Early Goal-Directed Therapy With and Without Intermittent Superior Vena Cava Oxygen Saturation Monitoring in Pediatric Septic Shock: A Randomized Controlled Trial.

To compare early goal-directed therapy (EGDT) 'with' and 'without' intermittent superior vena cava oxygen saturation (ScvO2) monitoring in pediatric septic shock. Open label randomized controlled trial. Pediatric intensive care unit in a tertiary care center. Children aged 1 month to 12 year with septic shock. Patients not responding to fluid resuscitation (up to 40 mL/kg) were randomized to EGDT 'with' (n=59) and 'without' (n=61) ScvO2 groups. Resuscitation was guided by ScvO2 monitoring at 1-hour, 3-hour, and later on six-hourly in the 'with' ScvO2 group, and by clinical variables in the 'without' ScvO2 group.

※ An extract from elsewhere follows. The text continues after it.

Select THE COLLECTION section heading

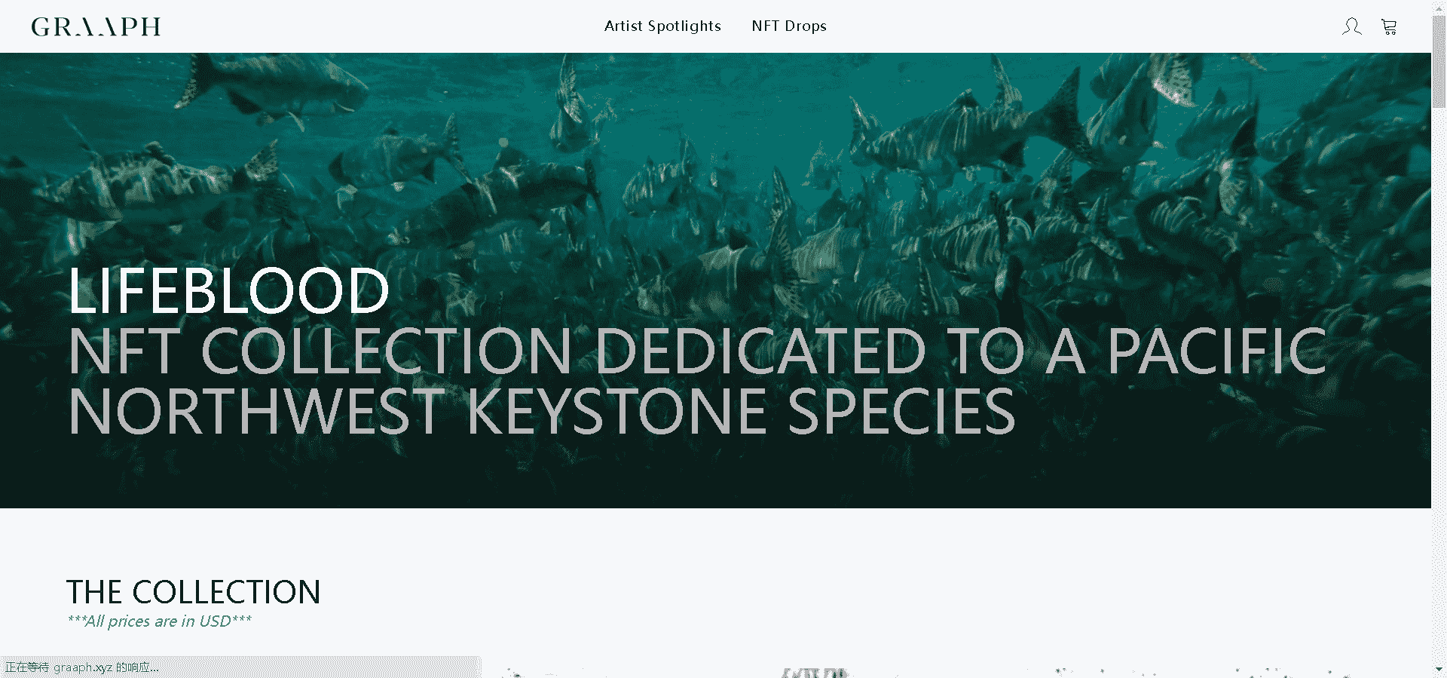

Primary outcome was all-cause 28-day mortality. Secondary outcomes were time to and proportion of patients achieving therapeutic endpoints (at 6 hours and PICU stay), need for organ supports, new organ dysfunction (at 24 hours and PICU stay), and length of PICU and hospital stay. The study was stopped after interim analysis due to lower mortality in the intervention group. There was significantly lower all-cause 28-day mortality in EDGT with ScvO2 than without ScvO2 group [37.3% vs. 57.5%, adjusted hazard ratio 0.57, 95%CI 0.33 to 0.97, P=0.04]. Therapeutic endpoints were achieved early in 'with' ScvO2 group [mean (SD) 3.6 (1.6) vs. 4.2 (1.6) h, P=0.03]. Organ dysfunction by sequential organ assessment score during PICU stay was lower in 'with' ScvO2 group [median (IQR) 5 (2,11) vs. 8 (3,13); P=0.03]. There was no significant difference in other secondary outcomes. EGDT with intermittent ScvO2 monitoring was associated with reduced mortality and improved organ dysfunction in pediatric septic shock.